Impact Of AI Regulation On Technology Contracts
The GDPR is generally recognized as setting the "gold standard" in relation to data protection. Clearly the EU is hoping for a similar pattern to emerge in relation to their AI Act
It is difficult to avoid the hype surrounding Artificial Intelligence (AI) and its likely impact on industry and wider society. Part of the discussion at least involves the extent to which lawmakers and regulators should be attempting to set out guard rails for the development and implementation of AI solutions and services, and we are already seeing the first examples of such approaches (most notably with the new EU AI Act). However, what impact will this have upon the process of negotiating and drafting technology-related contracts?

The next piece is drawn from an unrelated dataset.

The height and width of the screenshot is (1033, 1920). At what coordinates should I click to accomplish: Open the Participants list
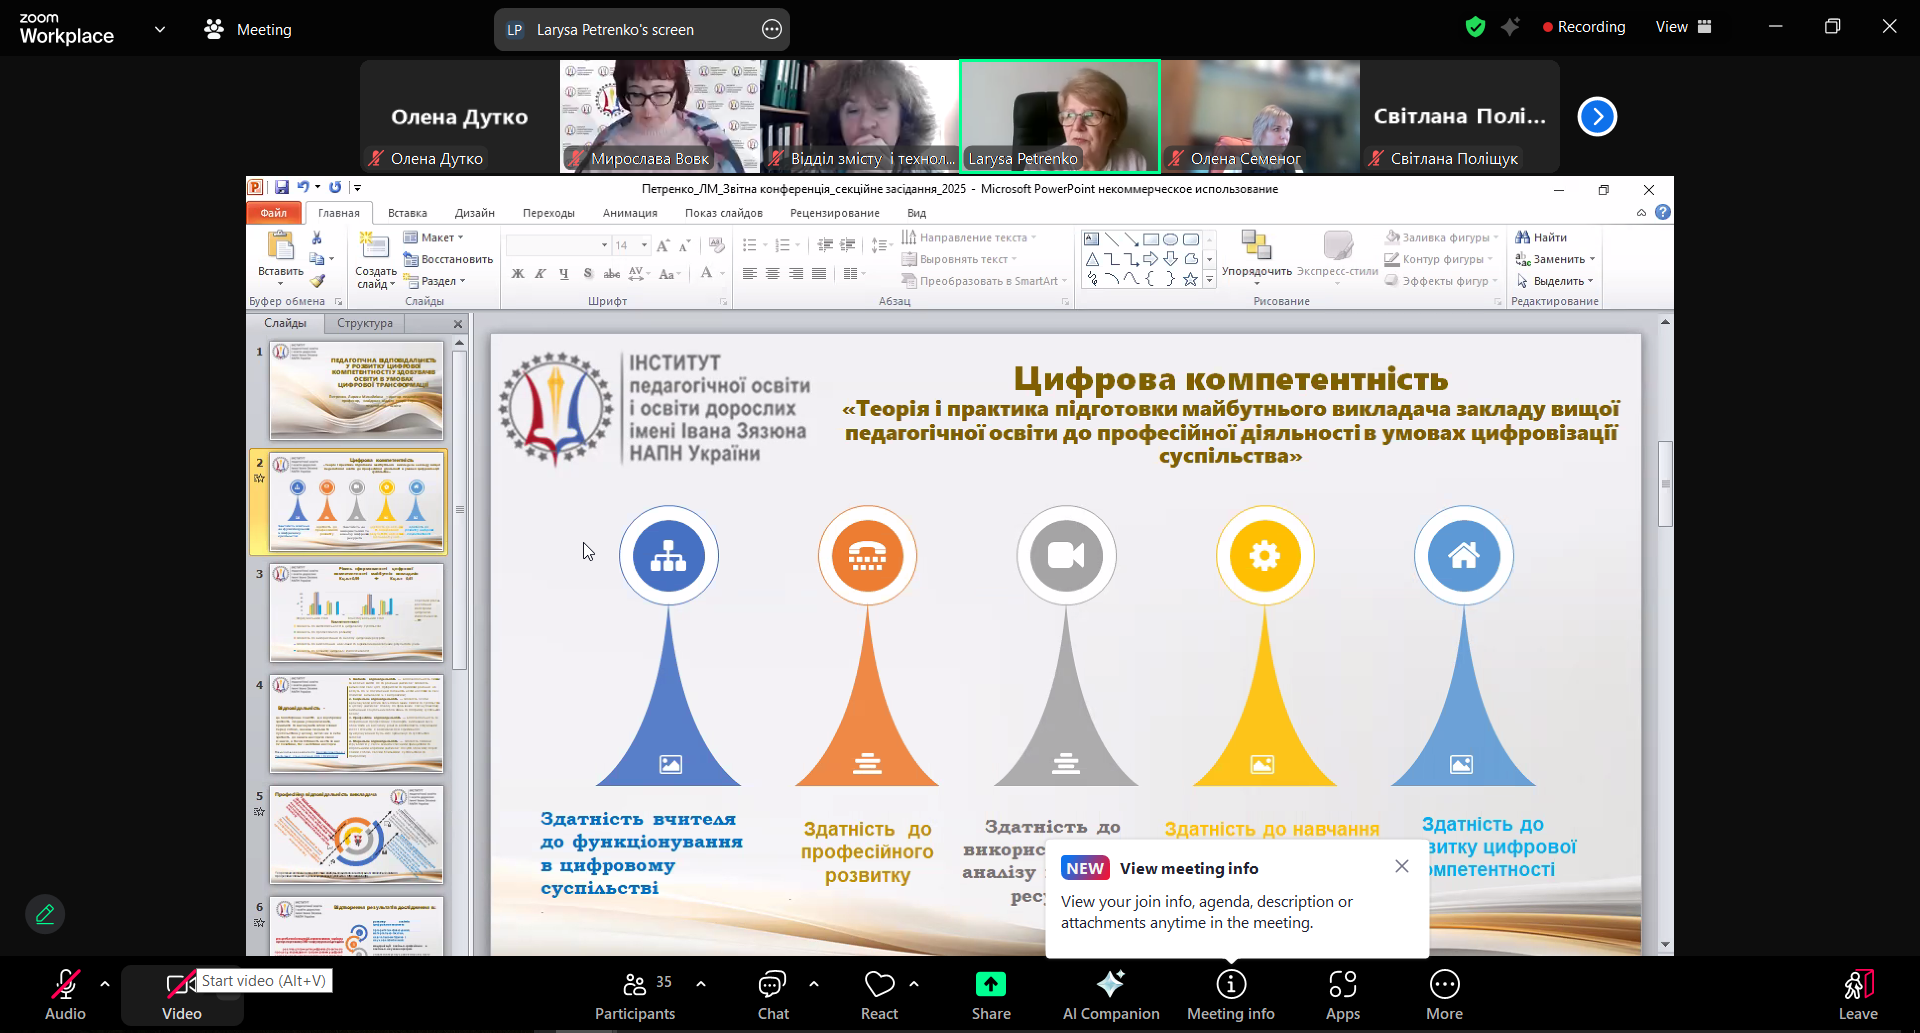(635, 995)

The first point to note in this regard is that we have some potential precedents to fall back on, in the form of the web of laws and regulations relating to the use and processing of personal data.
In the earlier days of the information revolution, the proliferation of technology solutions and the growing ease of manipulation of large data sets led to concerns as to how personal data might be abused to the detriment of the rights of individuals, such that many countries (albeit not all!) concluded that legislation was required to strike an appropriate balance between such rights and the legitimate expectations of businesses.

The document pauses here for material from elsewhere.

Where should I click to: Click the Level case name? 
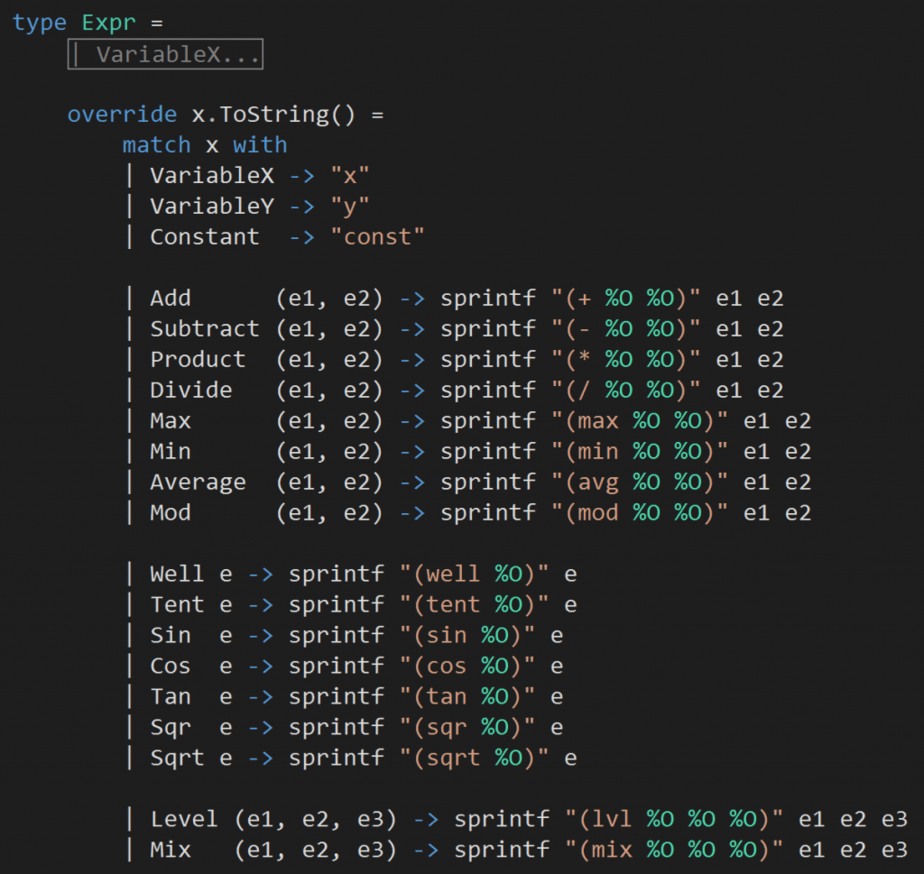click(x=184, y=819)
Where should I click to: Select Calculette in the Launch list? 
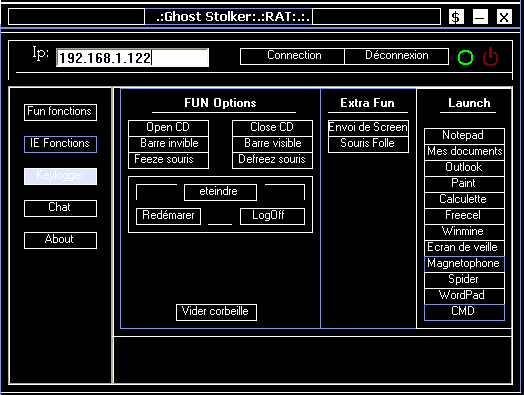pyautogui.click(x=464, y=200)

At that time – and much as we are now seeing in relation to AI – the EU sought to acquire “first mover” advantage by setting out a detailed set of rules and regulations related to the processing of personal data, first through the 1995 Data Protection Directive (15/46/EC) and thereafter in 2016 via the General Data Protection Directive (generally referred to as GDPR).
The GDPR replaced the 1995 Directive, and introduced stricter data protection rules, enhanced individual rights, and imposed significant penalties for non-compliance.
The GDPR is generally recognized as setting the “gold standard” in relation to data protection. Clearly the EU is hoping for a similar pattern to emerge in relation to their AI Act.
From the perspective of the drafting of technology contracts, the original 1995 Directive gave rise to more detailed contractual provisions regarding the treatment of personal data (which previously might have dealt with only in passing, and might have been simply subsumed within wider treatment of confidential information, whether or not it related to living individuals).
The advent of GDPR was a game changer in this regard because of both the quantum of the potential fines which could be levied for non-compliance (up to 4% of global group turnover) and the apparent willingness of data protection regulators to make use of these new powers to actually impose significant fines in practice.
The parallel with the EU AI Act is therefore easy to see, given that the quantum of potential fines for non-compliance with this legislation is – at worst – the greater of €35m or 7% of global turnover (i.e. even higher fines than are imposed by the GDPR).
Whilst this level of fines is reserved for the most egregious breaches (eg. using AI for the “prohibited” purposes identified in the EU Act), more likely types of infringement (eg. regarding usage of inappropriate data sets) can attract fines of the greater of €15m or 4% of global turnover, and even the provision of inaccurate or incomplete information can result in fines of €7.5m/1% of global turnover.
Faced therefore with the EU Act (and the likelihood that other countries will, in due course, take similar approaches), contract drafters will need to react, in much the same way as they did in relation to GDPR.
The first area of attention will be in relation to the imposition of obligations to mirror those in the EU Act, eg. so that a customer who is commissioning or licensing some form of AI solution can be assured that the relevant supplier has complied with the key requirements, and particular so as to require warranties/representations as to:
- The creation and implementation of risk management systems to identify and mitigate risks throughout the AI development lifecycle
- Ensuring the use of appropriate and accurate data sets
- The provision of comprehensive technical documentation
- Ensuring transparency and explainability of the decision-making process
- Robustness, accuracy and security of the underlying application code
For their part, suppliers will want to ensure that they are not being prejudiced by the instructions or data that they are provided with by their customers (eg. if the data that the customer provides is itself discriminatory or biased in some way, then it is highly likely that the outputs of the AI solution will reflect this).
Disclaimer – The views expressed in this article are the personal views of the author and are purely informative in nature.